Rôle du souvenir des franchises perdues
Depuis le Moyen Âge, les roumanophones vivaient en « valachies » (nom commun), communautés autonomes rurales et pastorales régies par une charte de franchises dénommée Jus valachicum (en ancien roumain λеџѩ стръмошѩскѣ -legea strămoșească soit « droit ancestral ») et dirigées par des joupans et des boyards qui y rendaient la justice, levaient la troupe, collectaient l’impôt et veillaient au partage des droits de pâturage, de meunerie, de pêche, chasse, cueillette et bûcheronnage.
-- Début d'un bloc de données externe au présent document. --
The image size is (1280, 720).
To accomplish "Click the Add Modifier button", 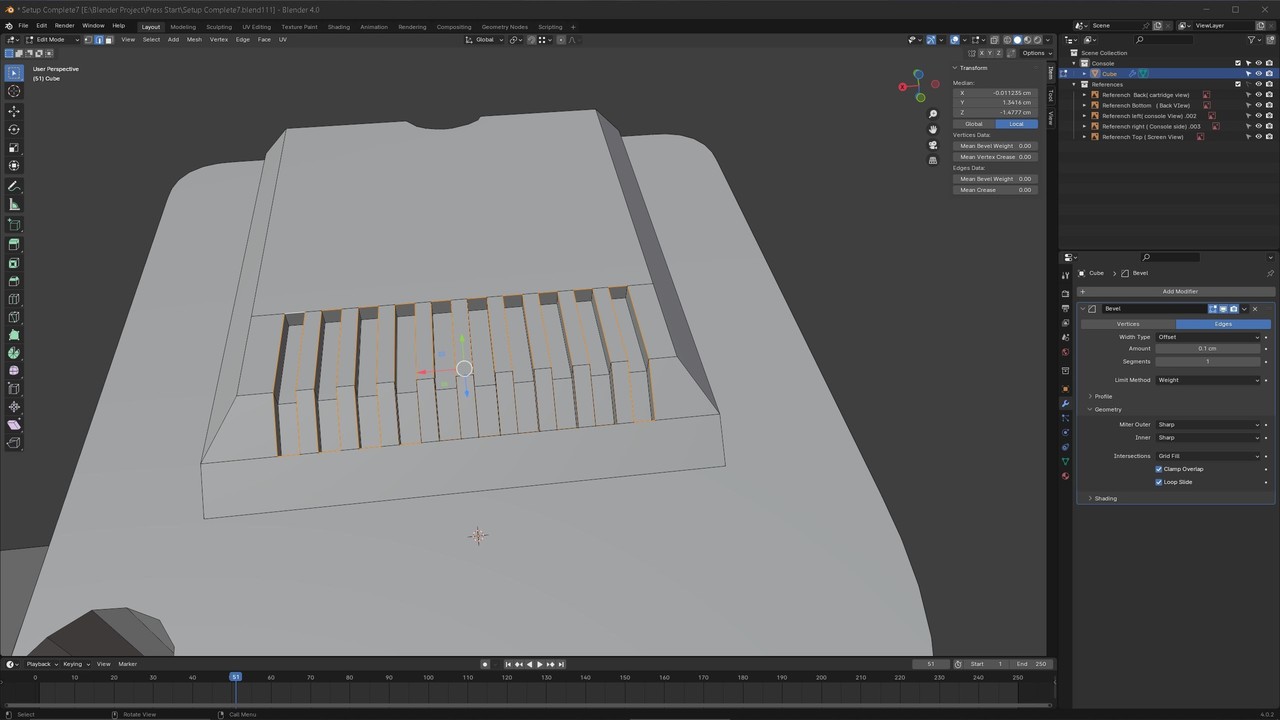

Dans la principauté de Transylvanie, les « valaques » formaient une « Universitas Valachorum » regroupant toutes les « valachies », statut qu’ils perdirent en 1438 à la suite de l’échec de la Révolte de Bobâlna et à la constitution de l’« Union des trois nations », qui leur ôte la plupart de leurs droits et franchises, et les exclut de la vie politique transylvaine au profit des aristocrates hongrois, des Sicules et des Saxons[3],[4]. Toutefois, même réduits au servage, les Roumains n’oublient pas leurs anciens droits perdus, et ce souvenir contribuera à la renaissance culturelle roumaine[5].
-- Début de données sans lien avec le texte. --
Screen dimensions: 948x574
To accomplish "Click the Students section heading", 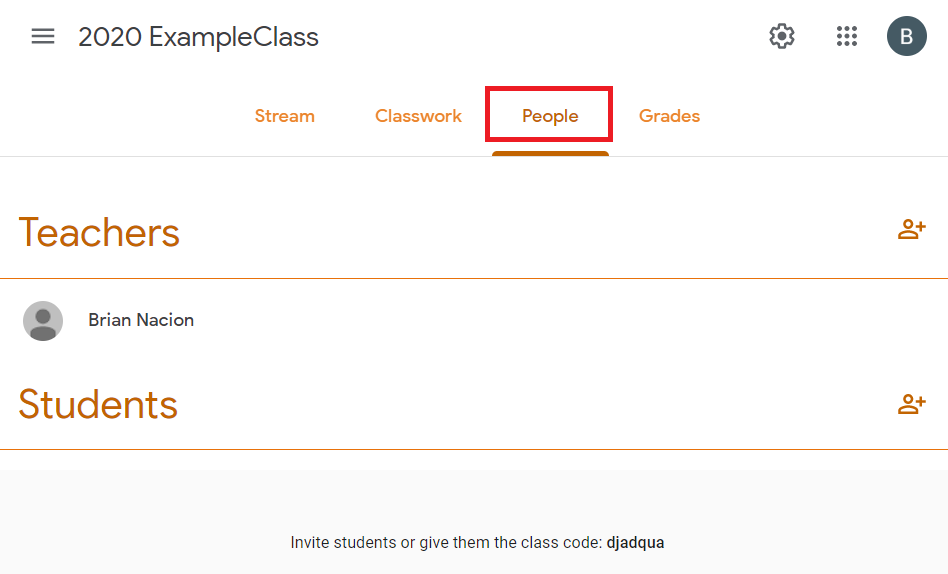I will click(98, 404).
Rôle des élites roumaines et phanariotes
La Renaissance culturelle prit son élan grâce à la puissance économique de la noblesse roumaine et des riches bourgeois qui financèrent les études de nombreux jeunes Roumains dans les universités de la Renaissance dans les États d’Italie, de l’Empire germanique et de la France. Inversement de nombreux précepteurs, majordomes, intendants, gouvernantes, nourrices, médecins, juristes ou administrateurs des boyards roumains et des princes phanariotes étaient originaires d’Europe occidentale, notamment de France et d’Italie, et beaucoup étaient imprégnés par l’esprit des Lumières et par l’idée qu’un peuple parlant une même langue devrait s’unir pour former une nation au lieu d’être divisé et exploité entre une multitude de principautés aristocratiques comme celles d’Allemagne et d’Italie. L’unité roumaine est un projet qui découle de la même philosophie que l’unité allemande et l’unité italienne[6].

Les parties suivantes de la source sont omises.